- _Article_:
========

2015-06-09 Thread Len Ovens

On Mon, 8 Jun 2015, Fernando Lopez-Lezcano wrote:

An Intel I210 Gigabit Ethernet PCI express Card will set you back about $70 
on Newegg, it does have the hardware support that AVB needs and a driver in 
the OpenAVB project. I have a couple and they seem to work just fine. A 24 
output AVB Motu box is $995.


The Intel I210 Gigabit Ethernet PCI express Card has gone up they are $90 
now, but still reasonable. ( this one?

http://www.newegg.ca/Product/Product.aspx?Item=N82E16833106176 )

This one says it has the same chip for only $50:
http://www.newegg.ca/Product/Product.aspx?Item=N82E16833316879

This one (at $30) I might stay away from:
http://www.canadacomputers.com/product_info.php?cPath=27_1048_1052item_id=55856U
It says it is an Intel I210T1 Comp. The comp. meaning compatible. It 
actually has the intel 82574 in it not the I210T1. The Intel documentation 
does not mention AVB support as it does for the above cards.


The intel card at the top looks like it has a coax connector on the board. 
The intel site does not make any mention of it though. The I210 chip does 
have 4 GPi/o, I wonder if it is connected to one of these (can be made to 
provide word clock or a multiple). Though I would guess it defaults to 
PPS?



I'm actually trying to get this going with one of these AO24 Motu


The MOTU UltraLite AVB looks more interesting to me. 10/10 i/o with midi. 
A bit cheaper ($700), can still get an extra 8 i/o with adat. But yes the 
price is getting managable.

========

- _Raw data_:
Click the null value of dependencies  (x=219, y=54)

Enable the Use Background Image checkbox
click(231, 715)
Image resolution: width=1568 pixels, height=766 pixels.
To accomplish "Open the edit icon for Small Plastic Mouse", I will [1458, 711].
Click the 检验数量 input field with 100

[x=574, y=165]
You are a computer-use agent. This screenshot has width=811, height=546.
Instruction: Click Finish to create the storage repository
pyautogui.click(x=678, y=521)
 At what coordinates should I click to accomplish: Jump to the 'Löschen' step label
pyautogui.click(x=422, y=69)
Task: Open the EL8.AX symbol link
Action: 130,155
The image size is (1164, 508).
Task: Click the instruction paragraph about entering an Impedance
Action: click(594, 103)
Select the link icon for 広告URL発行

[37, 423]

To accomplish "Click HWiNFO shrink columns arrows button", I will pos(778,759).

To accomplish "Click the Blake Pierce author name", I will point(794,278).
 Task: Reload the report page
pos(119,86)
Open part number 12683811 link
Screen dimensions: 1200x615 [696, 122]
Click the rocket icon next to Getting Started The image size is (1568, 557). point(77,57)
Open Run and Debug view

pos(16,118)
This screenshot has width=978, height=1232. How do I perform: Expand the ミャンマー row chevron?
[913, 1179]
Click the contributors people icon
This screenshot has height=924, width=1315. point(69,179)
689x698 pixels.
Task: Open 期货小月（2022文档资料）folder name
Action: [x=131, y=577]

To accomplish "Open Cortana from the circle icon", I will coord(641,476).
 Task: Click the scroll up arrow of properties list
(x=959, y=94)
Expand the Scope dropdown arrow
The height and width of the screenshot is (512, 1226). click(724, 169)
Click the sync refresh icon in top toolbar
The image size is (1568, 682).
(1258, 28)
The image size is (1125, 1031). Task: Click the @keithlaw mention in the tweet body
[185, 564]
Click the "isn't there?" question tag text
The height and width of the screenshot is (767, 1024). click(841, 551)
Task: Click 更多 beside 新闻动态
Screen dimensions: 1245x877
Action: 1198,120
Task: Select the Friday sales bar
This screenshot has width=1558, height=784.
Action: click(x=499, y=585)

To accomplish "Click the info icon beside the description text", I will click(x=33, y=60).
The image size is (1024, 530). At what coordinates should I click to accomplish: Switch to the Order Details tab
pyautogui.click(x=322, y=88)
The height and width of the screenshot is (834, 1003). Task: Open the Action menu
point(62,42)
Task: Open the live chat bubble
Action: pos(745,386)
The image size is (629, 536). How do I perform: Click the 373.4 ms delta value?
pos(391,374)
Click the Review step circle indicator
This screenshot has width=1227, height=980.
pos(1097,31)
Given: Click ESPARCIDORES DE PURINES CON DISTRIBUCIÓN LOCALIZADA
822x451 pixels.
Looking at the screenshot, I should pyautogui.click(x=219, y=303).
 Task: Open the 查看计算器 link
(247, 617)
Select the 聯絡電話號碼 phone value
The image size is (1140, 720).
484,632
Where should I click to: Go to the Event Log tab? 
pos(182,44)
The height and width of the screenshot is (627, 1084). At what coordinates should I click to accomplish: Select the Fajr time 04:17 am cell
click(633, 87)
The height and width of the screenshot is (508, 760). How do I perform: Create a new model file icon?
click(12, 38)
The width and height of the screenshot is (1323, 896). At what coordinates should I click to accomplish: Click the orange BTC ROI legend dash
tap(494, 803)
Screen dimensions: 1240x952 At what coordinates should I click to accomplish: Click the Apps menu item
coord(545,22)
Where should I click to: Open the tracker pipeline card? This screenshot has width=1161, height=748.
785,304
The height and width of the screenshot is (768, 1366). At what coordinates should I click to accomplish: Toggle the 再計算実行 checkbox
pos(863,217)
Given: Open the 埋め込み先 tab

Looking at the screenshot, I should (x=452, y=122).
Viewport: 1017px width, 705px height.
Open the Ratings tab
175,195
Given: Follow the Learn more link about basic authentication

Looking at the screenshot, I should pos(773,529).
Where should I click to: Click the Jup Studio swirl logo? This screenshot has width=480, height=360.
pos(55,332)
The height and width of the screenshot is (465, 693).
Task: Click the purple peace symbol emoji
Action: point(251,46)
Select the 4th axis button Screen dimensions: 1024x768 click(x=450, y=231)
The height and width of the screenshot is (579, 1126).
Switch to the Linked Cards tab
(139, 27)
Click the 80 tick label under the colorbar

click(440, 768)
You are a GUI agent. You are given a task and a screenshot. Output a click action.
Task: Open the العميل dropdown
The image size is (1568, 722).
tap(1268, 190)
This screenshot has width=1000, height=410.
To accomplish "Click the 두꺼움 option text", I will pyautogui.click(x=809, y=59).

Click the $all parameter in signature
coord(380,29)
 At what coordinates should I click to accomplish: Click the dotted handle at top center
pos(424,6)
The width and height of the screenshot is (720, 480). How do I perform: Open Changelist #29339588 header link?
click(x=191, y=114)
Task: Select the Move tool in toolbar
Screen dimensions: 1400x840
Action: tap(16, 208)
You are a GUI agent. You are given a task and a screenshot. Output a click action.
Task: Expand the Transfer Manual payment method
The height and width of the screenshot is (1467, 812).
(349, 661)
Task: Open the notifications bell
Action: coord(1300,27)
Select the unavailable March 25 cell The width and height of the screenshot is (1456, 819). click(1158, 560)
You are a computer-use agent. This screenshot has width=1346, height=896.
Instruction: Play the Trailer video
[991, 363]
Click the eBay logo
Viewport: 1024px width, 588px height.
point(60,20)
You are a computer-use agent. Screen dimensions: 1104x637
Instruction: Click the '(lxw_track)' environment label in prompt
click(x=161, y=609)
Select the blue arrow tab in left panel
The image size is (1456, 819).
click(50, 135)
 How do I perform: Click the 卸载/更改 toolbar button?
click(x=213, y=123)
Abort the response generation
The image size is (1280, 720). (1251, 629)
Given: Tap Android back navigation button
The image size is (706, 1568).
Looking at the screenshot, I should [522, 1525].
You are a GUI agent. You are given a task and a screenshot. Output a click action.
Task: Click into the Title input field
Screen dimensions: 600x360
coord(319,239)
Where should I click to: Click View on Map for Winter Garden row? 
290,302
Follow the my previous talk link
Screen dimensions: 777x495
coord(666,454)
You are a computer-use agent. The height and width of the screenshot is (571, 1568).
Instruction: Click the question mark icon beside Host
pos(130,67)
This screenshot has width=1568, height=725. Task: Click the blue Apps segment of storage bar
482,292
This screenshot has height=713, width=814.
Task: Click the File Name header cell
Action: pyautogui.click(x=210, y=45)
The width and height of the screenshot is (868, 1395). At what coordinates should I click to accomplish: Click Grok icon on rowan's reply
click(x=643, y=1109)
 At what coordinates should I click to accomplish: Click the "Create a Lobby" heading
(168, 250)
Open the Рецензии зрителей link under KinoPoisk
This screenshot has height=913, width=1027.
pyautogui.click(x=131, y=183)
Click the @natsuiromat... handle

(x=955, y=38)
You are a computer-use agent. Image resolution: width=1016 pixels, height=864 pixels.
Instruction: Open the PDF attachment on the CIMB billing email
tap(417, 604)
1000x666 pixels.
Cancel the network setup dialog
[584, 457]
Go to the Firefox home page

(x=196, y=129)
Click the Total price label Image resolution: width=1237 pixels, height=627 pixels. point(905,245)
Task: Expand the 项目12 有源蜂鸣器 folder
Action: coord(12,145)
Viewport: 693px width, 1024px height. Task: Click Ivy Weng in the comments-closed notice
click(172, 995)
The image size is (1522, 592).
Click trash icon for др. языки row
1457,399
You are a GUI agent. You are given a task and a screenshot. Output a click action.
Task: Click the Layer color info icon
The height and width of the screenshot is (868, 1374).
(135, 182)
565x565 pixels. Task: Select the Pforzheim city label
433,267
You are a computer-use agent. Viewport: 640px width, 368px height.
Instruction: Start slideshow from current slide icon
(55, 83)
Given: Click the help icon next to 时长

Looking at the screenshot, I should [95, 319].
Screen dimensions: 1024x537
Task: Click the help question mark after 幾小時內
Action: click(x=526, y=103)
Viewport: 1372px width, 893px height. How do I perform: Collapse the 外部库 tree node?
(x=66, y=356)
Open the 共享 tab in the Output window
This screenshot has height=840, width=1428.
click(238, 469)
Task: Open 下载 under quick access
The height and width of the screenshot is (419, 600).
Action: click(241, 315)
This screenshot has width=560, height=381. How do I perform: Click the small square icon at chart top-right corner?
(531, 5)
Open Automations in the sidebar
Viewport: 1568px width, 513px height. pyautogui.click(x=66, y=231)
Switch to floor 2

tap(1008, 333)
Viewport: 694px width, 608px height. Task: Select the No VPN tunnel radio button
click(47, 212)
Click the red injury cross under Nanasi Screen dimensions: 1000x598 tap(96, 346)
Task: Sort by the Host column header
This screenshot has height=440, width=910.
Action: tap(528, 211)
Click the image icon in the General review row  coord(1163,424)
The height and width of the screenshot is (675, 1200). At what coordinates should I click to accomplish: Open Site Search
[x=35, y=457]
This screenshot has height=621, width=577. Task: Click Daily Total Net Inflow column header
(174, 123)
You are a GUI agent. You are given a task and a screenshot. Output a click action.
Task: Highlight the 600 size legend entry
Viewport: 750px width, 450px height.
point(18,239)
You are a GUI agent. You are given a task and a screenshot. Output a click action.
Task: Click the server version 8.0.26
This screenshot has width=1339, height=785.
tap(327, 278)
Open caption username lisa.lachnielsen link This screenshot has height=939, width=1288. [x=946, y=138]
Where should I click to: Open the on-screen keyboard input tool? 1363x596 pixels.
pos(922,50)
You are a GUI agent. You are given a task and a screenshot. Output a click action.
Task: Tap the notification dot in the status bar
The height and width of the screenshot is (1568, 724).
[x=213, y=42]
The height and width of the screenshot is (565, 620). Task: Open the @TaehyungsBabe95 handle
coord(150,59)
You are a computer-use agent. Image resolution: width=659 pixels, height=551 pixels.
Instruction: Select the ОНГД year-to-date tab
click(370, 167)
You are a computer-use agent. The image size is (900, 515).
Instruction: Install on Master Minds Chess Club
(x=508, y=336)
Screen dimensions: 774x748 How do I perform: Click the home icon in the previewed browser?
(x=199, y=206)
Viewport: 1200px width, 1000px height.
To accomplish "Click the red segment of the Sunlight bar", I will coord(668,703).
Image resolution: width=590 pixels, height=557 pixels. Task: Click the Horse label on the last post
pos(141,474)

========

- _What you will do_:
(A) Please set down the stretch of the post about AVB network cards from "The intel site" through "is getting managable.", word for word.
(B) For each statement, answer yes or no on whether it agrees with the post about AVB network cards, and quote the words of the post that decide it. (i) The card listed at $30 actually contains the Intel 82574 chip. (ii) The MOTU UltraLite AVB costs more than the 24 output AVB Motu box. (iii) The Intel site describes the coax connector that appears to be on the card.

- _Responses per task_:
(A)
The intel site does not make any mention of it though. The I210 chip does 
have 4 GPi/o, I wonder if it is connected to one of these (can be made to 
provide word clock or a multiple). Though I would guess it defaults to 
PPS?



I'm actually trying to get this going with one of these AO24 Motu


The MOTU UltraLite AVB looks more interesting to me. 10/10 i/o with midi. 
A bit cheaper ($700), can still get an extra 8 i/o with adat. But yes the 
price is getting managable.

(B)
(i) Yes: "It actually has the intel 82574 in it not the I210T1."
(ii) No: "A 24 output AVB Motu box is $995." and "A bit cheaper ($700)"
(iii) No: "The intel site does not make any mention of it though."